Pro-China President Mohamed Muizzu won office last year while campaigning on a promise to downgrade ties with India, and has since reoriented the strategically placed archipelago nation towards Beijing.
After coming to power he demanded the withdrawal of at least 89 Indian soldiers who had been stationed in the territory to assist with maritime patrols.
This week, the Maldives government said more than half of the garrison had left the country ahead of the Friday deadline it had set.
Despite the dispute, foreign minister Moosa Zameer struck a conciliatory note during an official visit to New Delhi on Thursday, saying his trip marked a "new initiative of collaboration, symbolising enduring friendship and shared goals".

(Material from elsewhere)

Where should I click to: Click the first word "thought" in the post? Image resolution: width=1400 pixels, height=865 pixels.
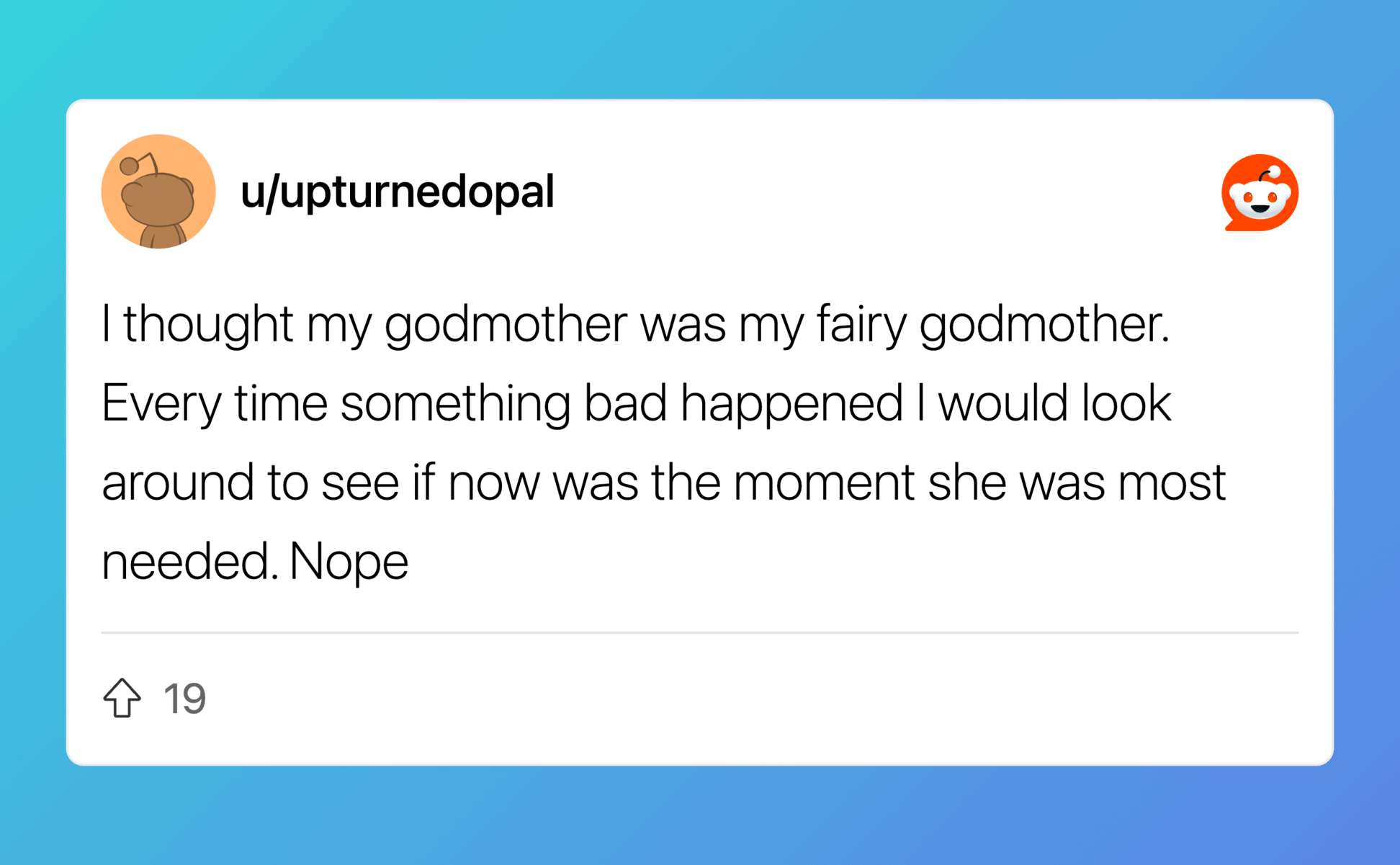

Indian foreign minister S. Jaishankar said both countries had a common interest in reaching "an understanding on how best we take our relationship forward."
The Indian troops were operating three reconnaissance aircraft New Delhi had gifted the Maldives to patrol its vast maritime boundary.
Indian foreign ministry spokesman Randhir Jaiswal said on Thursday that two batches of Indian troops had already left the Maldives and been replaced by civilian "technical personnel".
He did not say whether the troop withdrawal had been completed.
"Both Maldives and India, they have been engaged for quite some time to see how best they can continue the operation of the aviation platforms," he told reporters in New Delhi.
"The first and second batch of our people who were providing support there, they had come back," he added.
The Maldives is a small nation of 1,192 tiny coral islets scattered 800 kilometres (500 miles) across the equator, but it strategically straddles key east-west international shipping routes.
India is suspicious of China's growing presence in the Indian Ocean and its influence in the Maldives as well as in neighbouring Sri Lanka.
Muizzu's government has entered several agreements with Beijing to boost bilateral relations and economic ties, sidelining India, which considers the tiny nation to be within its sphere of influence.
The Maldives signed a military assistance pact with China in March as the Indian garrison began leaving.
Its defence ministry said the deal was to foster "stronger bilateral ties" and that China would train its staff under the pact.